### [Stated task]
Recast the rows below as a JSON list of strings with one string per line, skipping blank lines and leaving out the pictures.

╭─ Data listing

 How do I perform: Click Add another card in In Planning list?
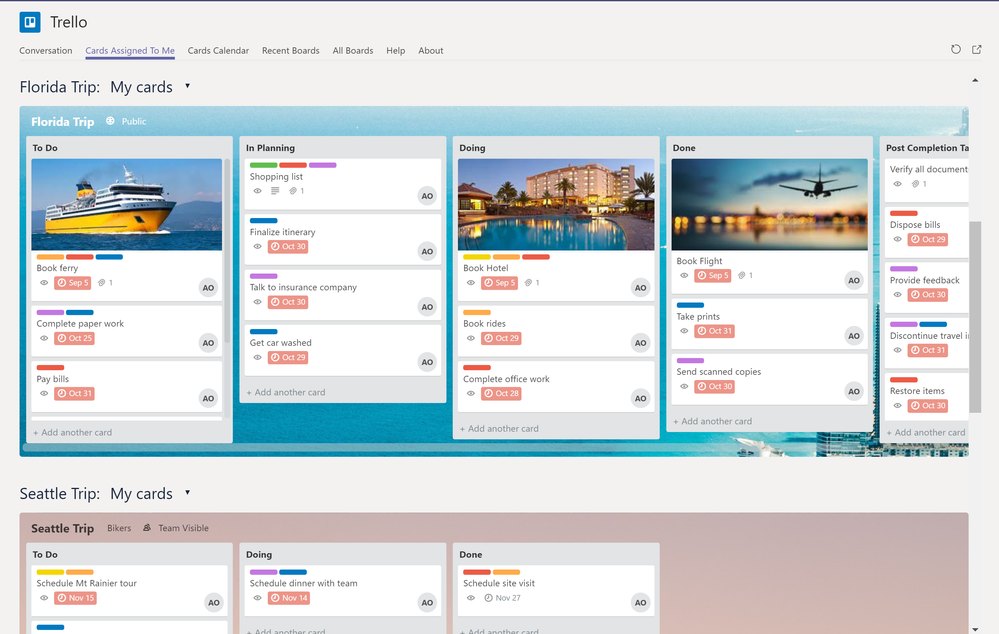tap(286, 393)
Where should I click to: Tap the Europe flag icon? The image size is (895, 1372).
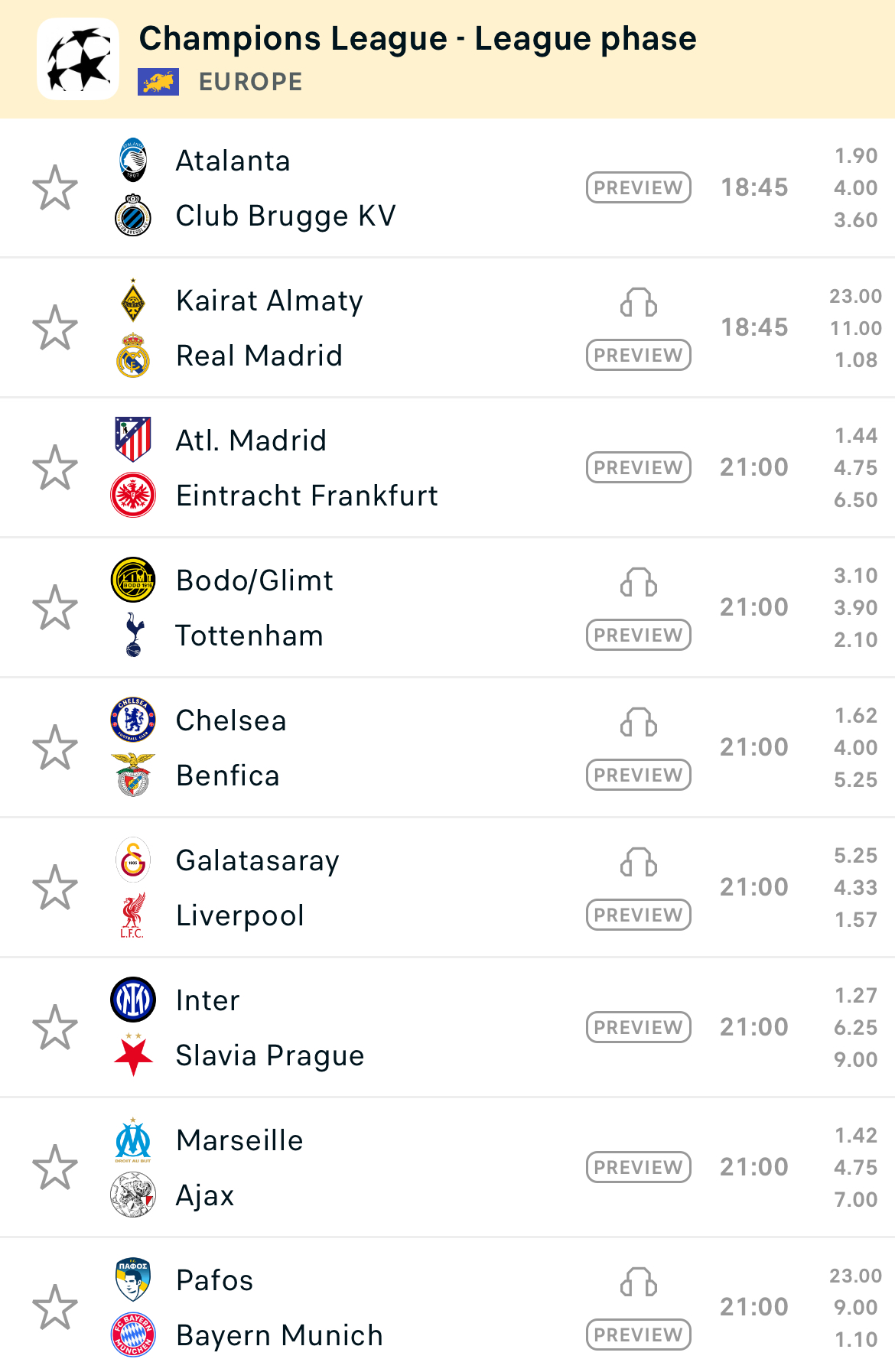158,82
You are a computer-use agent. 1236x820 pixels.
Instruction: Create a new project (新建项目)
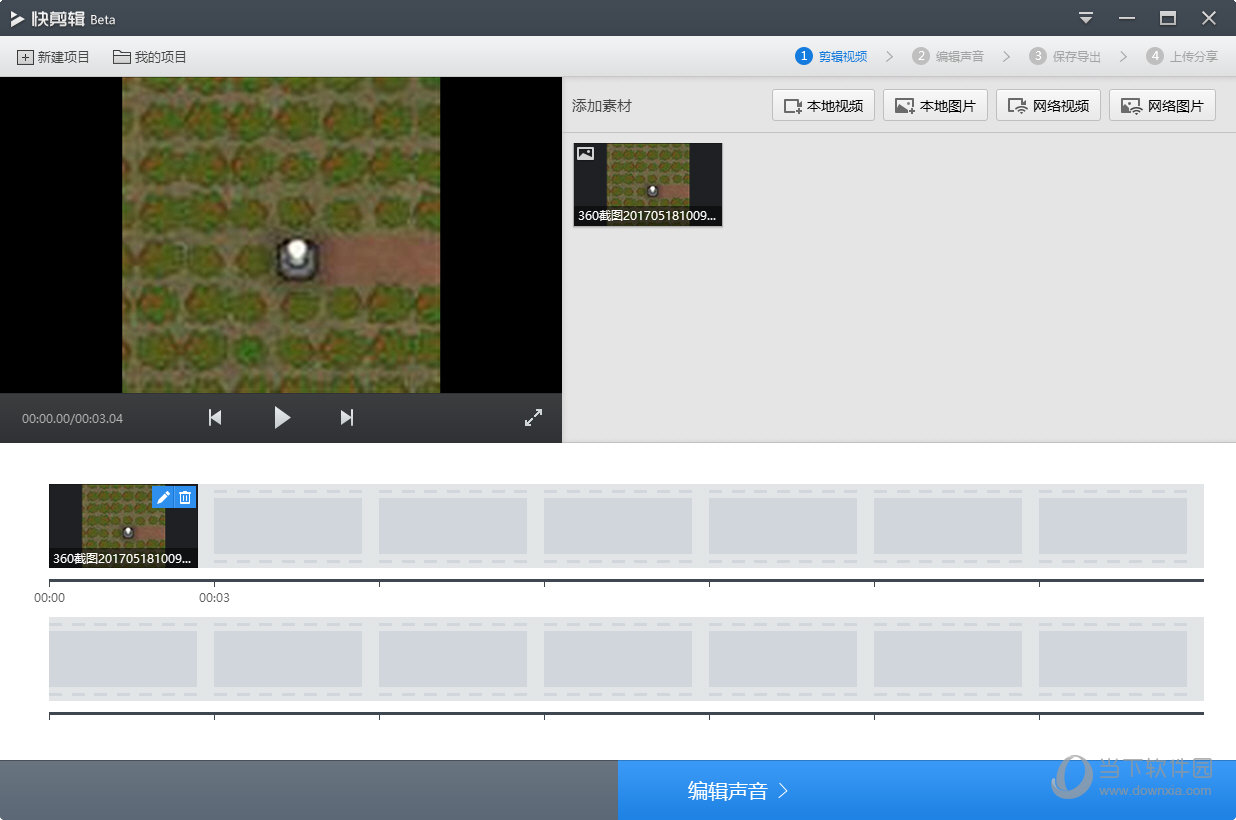coord(54,57)
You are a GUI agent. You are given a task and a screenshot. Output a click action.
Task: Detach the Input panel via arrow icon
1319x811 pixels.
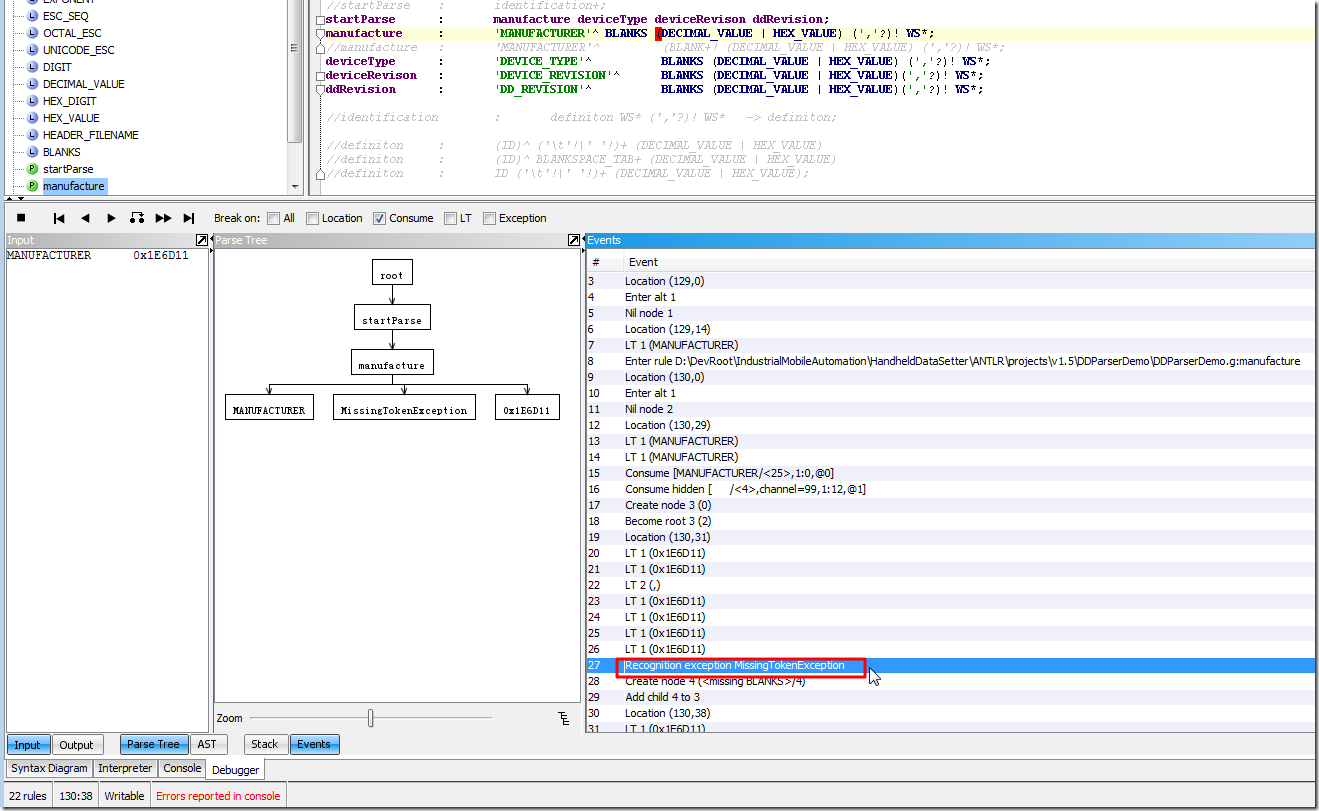[202, 240]
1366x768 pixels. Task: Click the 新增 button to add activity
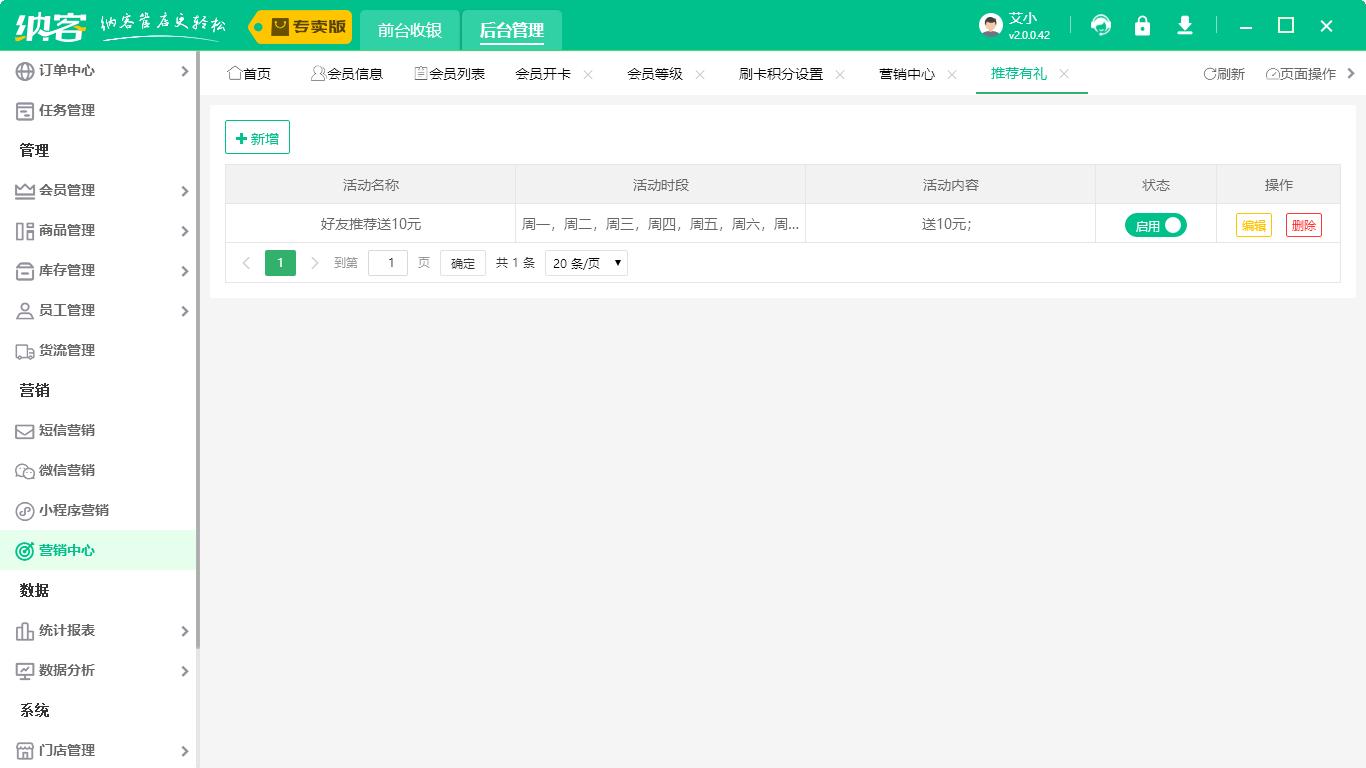pyautogui.click(x=257, y=137)
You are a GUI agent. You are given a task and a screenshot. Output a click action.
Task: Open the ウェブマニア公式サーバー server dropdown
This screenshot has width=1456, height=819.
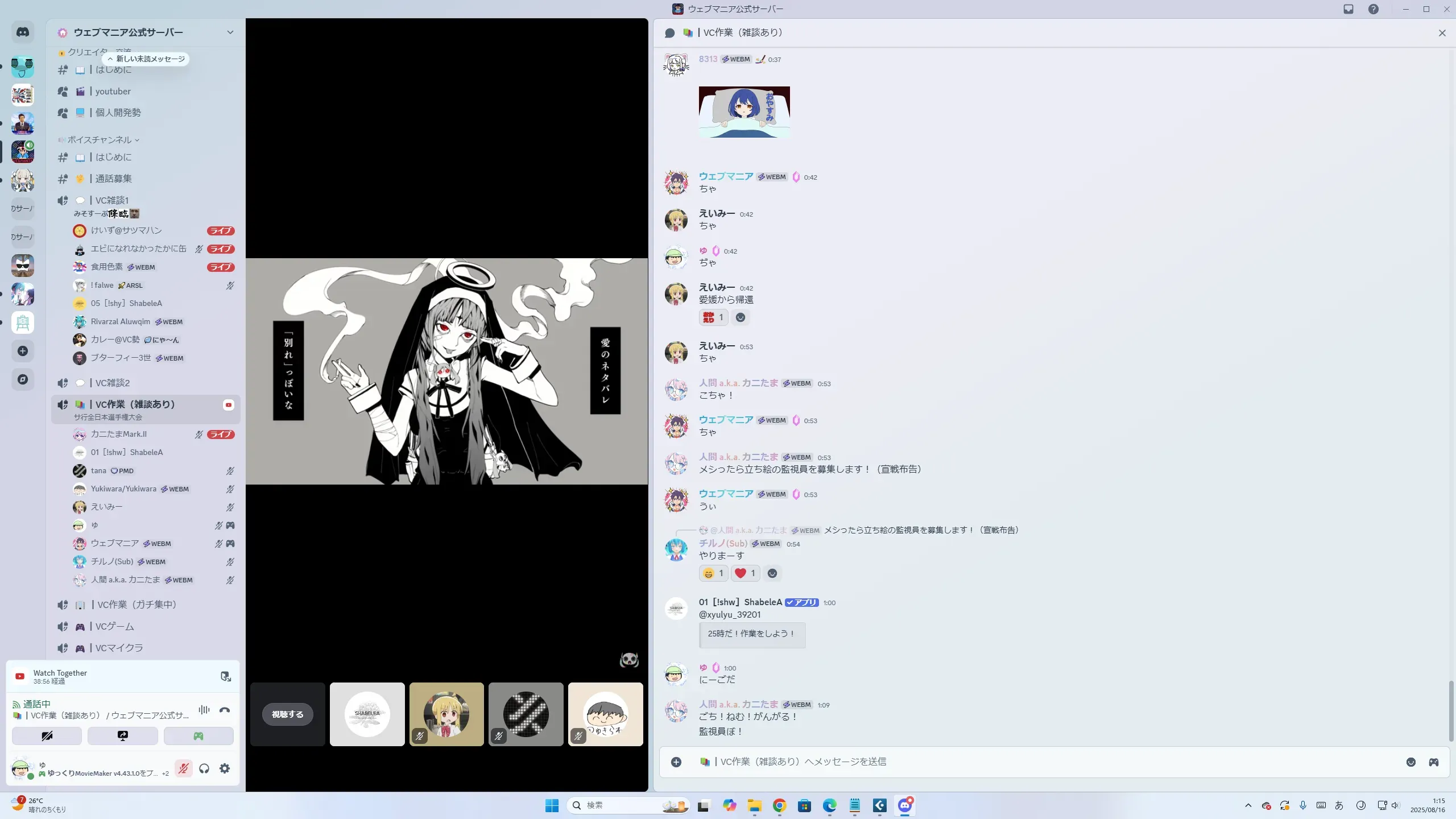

╰─

### [Answer for this exercise]
[
  " How do I perform: Click Add another card in In Planning list?",
  "tap(286, 393)",
  "Where should I click to: Tap the Europe flag icon? The image size is (895, 1372).",
  "158,82",
  "You are a computer-use agent. 1236x820 pixels.",
  "Instruction: Create a new project (新建项目)",
  "coord(54,57)",
  "You are a GUI agent. You are given a task and a screenshot. Output a click action.",
  "Task: Detach the Input panel via arrow icon",
  "1319x811 pixels.",
  "[202, 240]",
  "1366x768 pixels. Task: Click the 新增 button to add activity",
  "pyautogui.click(x=257, y=137)",
  "You are a GUI agent. You are given a task and a screenshot. Output a click action.",
  "Task: Open the ウェブマニア公式サーバー server dropdown",
  "This screenshot has width=1456, height=819."
]